Artist Statement

I have a clouded memory of encountering a large architectural drawing of a cathedral in Italy. As much as I can recall, the drawing was composed of thousands of delicate lines illustrating, in impeccable detail, the front façade of the building. The drawing occupied an entire wall in a narrow room that required that I be in close proximity to it. From this intimate distance the density and precision of the line work was revealed, along with the seamlines where patches of paper had been stitched into the enormous sheet. Perhaps the architect made a mistake or changed the design and the patch was a correction, or had the ancient drawing been damaged over the years and later repaired? The drawing presented the passage of time; the feeling was similar to walking on a marble cathedral floor that craftsmen constructed over centuries. The experience of the immense drawing was overwhelming; it saturated my peripheral vision and invited me to occupy the drawing as I would the architecture it represented. 

In the subsequent decade, motivated by the memory of the drawing, I made several attempts to locate it, uncover the architect and learn what building was depicted. My unsuccessful inquiries cast enormous doubt on my memory, did I dream this drawing? Does it even exist? I don’t know. And yet, the memory of this elusive drawing, the feeling it evoked, and the longing to experience it again is the inspiration behind my recent work.

In the memory of a drawing I discovered that the size, composition and the ability of a drawing to occupy the viewers’ peripheral vision provokes a unique viewing experience, and one that draws upon and parallels the feeling of architecture. Through the exploration of this idea I have produced a series of graphite wall drawings that investigate the intersection of architecture and its drawn representations.


Abrahamic Architecture Drawing Series

Abrahamic Architecture No.1:1, completed in 2014, illustrates interconnections among the built traditions of the three Abrahamic religions. The drawing displays a collection of over 180 Jewish, Christian and Islamic buildings constructed between 970 B.C.E.-1679 C.E. The process to create the drawing began with identifying and researching hundreds of buildings. Floor plan drawings were acquired for selected buildings and scaled at 1:400. The floor plans were then arranged based on their geographical locations and redrawn within the composition. The scale and orientation of each individual structure have been portrayed accurately, while the geographical distance between the buildings has been collapsed. Among the many buildings depicted, 29 are unique co-authored and converted buildings that I term ‘Abrahamic’ architecture.
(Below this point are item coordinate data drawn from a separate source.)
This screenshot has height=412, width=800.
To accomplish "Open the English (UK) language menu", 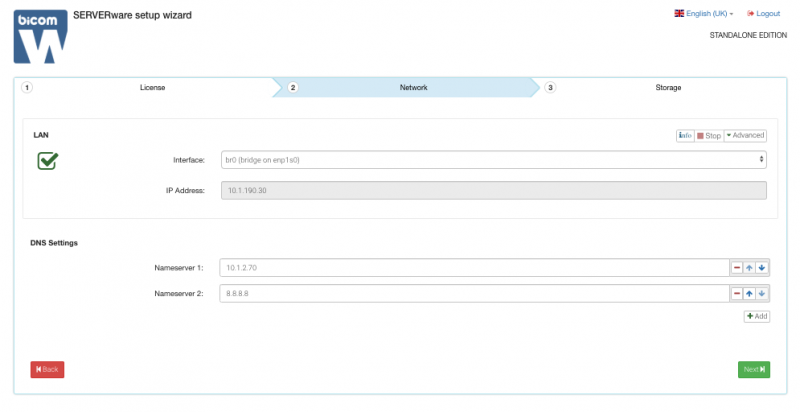I will coord(705,14).
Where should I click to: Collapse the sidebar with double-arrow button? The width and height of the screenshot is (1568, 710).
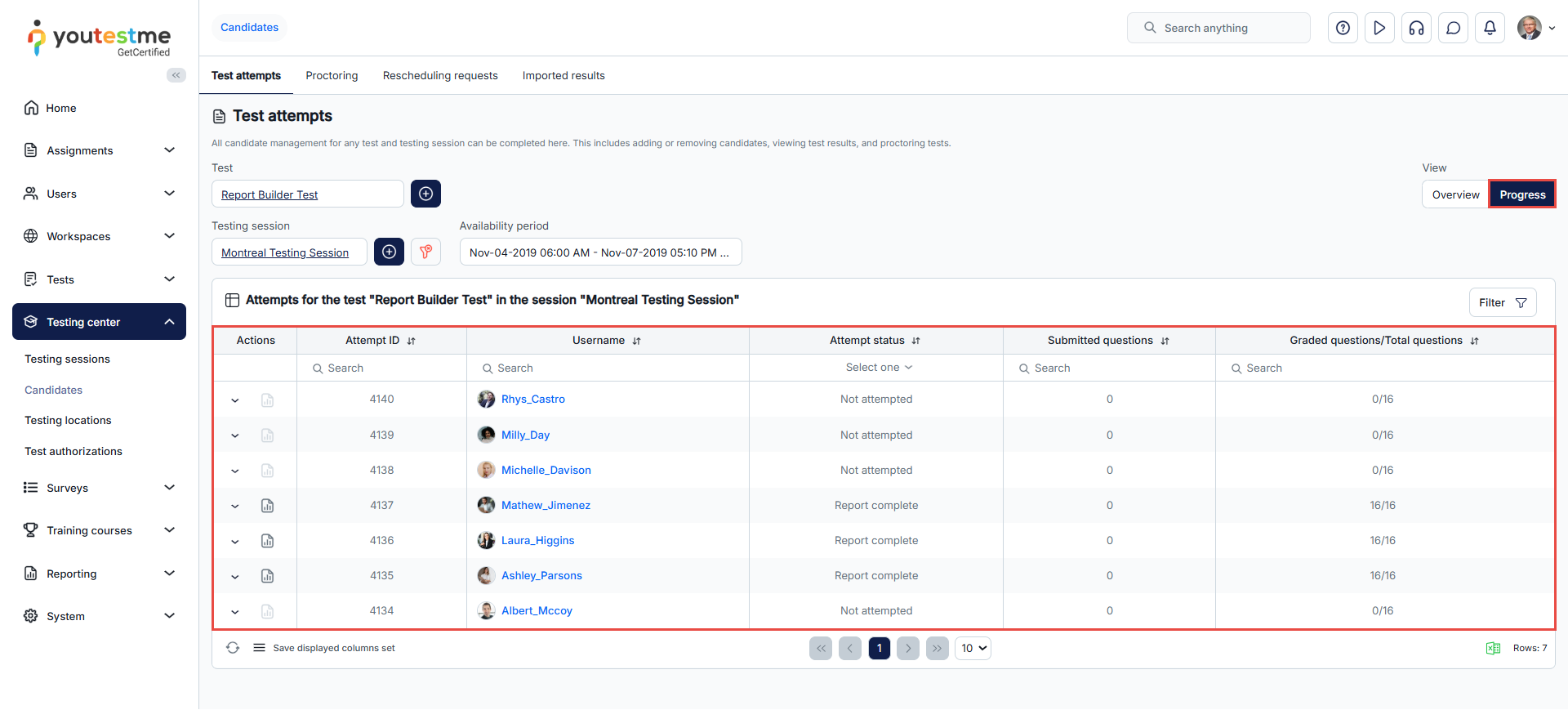[x=176, y=75]
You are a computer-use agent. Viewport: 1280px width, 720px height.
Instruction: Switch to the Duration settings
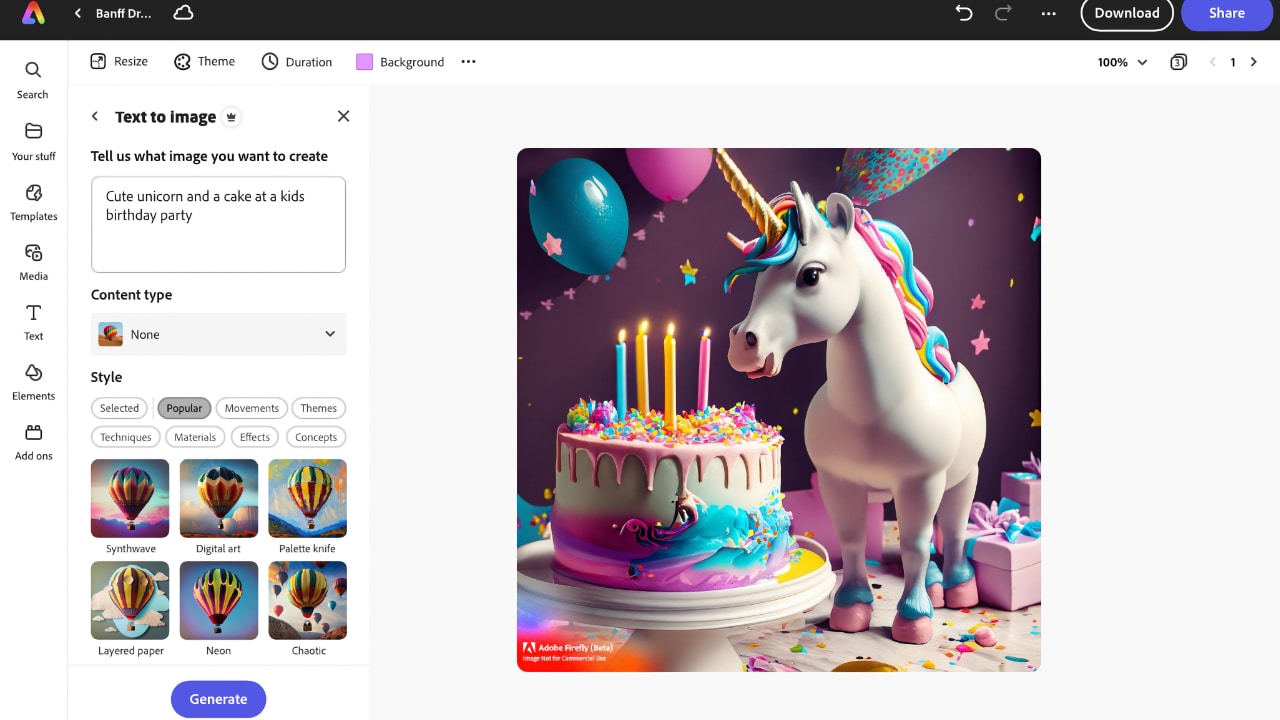coord(296,61)
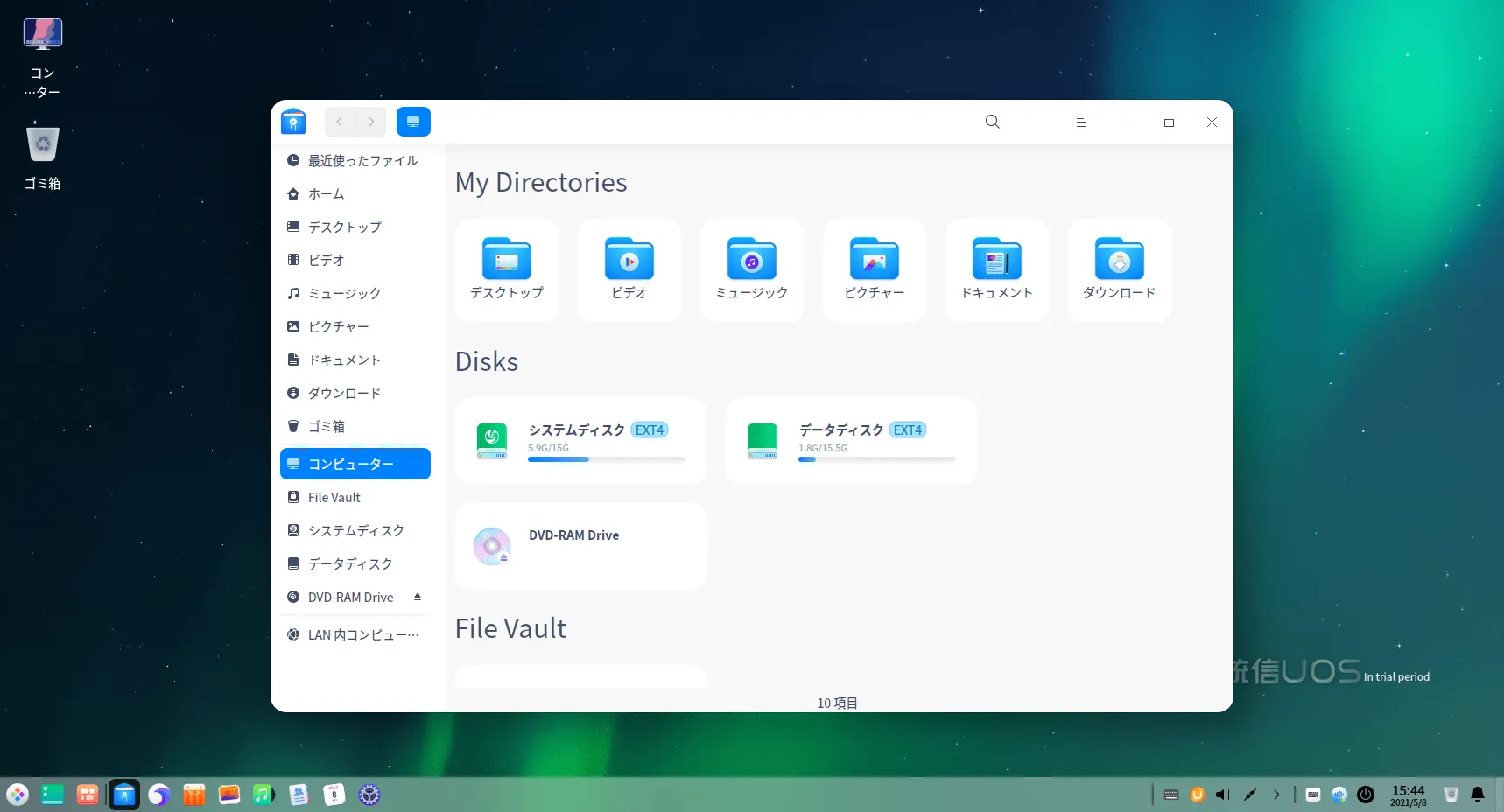Expand the system tray arrow in taskbar

[1276, 794]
Abrahamic Architecture No.3:1 is the second wall drawing in the series. The drawing was completed in 2016; it explores a comprehensive collection of exclusively ‘Abrahamic’ buildings. The graphite drawing is rendered to identify which religion built the particular components of each building. Jewish constructions are drawn using 2B graphite (black), Christian components are rendered with HB graphite (grey) and Islamic structures are represented with 2H graphite (silver). The specific rendering technique creates a code with which the drawing can be read and complex authorship revealed.

Mark Baechler is an assistant professor at Laurentian University School of Architecture where he teaches graduate and undergraduate architectural design studio and architectural theory courses. He holds a Bachelor of Architectural Studies and a Master of Architecture professional degree from Carleton University in Ottawa. Mark is a Registered Architect with the Ontario Association of Architects (OAA) and principal at Mark Baechler Architect.